Divide the total hours by your number of courses (e.g. 40 independent hours = 8 hours per course, if you’re taking 5). In those 8 hours, you should be reviewing notes, reading texts, working on weekly assignments, etc. Some courses may use less time, some more, depending on their workloads. If you’re worried about how much time you should be spending on a course, ask your peers or an upper year student who’s already taken it.

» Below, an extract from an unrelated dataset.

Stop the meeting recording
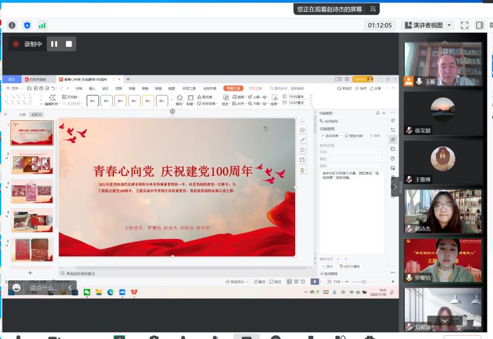Screen dimensions: 493x339 pos(69,44)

4. It’s all in the details
If you go based on the example above, what should you be doing in those 8 hours/week/class? Be specific! Don’t just write, “Read textbooks” in a big 4-hour block in your calendar. Staying specific—with the time, location, and topic—will give you a manageable to-do list that keeps you on task and avoids procrastination. For example, you could devote Tuesdays from 2:30–4 (TIME) working on your weekly STAT 1060 assignment (TOPIC) at the MathStat Learning Centre (LOCATION).
5. Change up your scenery
A great way to stay on task is to switch up your scenery! make sure to check out all the study spots campus has to offer. Dal has 5 libraries in Halifax and in Truro, all of which have study rooms that can be booked out by all students. Booking a study room can motivate you to spend the time you’re there actually getting your work done. Other great places to study are cafes, public libraries, or even the quad (if its nice out!).
6. Use your resources
Talk to your professors and instructors about the workload for the course. They may offer suggestions as to the best study techniques and areas of focus. [Read more: 9 ways to keep good relationships with your profs]
And as soon as you have your class syllabuses, if you’re in Halifax, book an appointment with a study skills coach to work through your semester and talk through ways to schedule your week so you can stay on top of your course load. Or check for upcoming time management workshops. They’re free and they’re fantastic! If you’re in Truro, make an appointment with the student success coordinator.
Don’t let it overwhelm you—take charge, and remember: it’s not time management, it’s you management.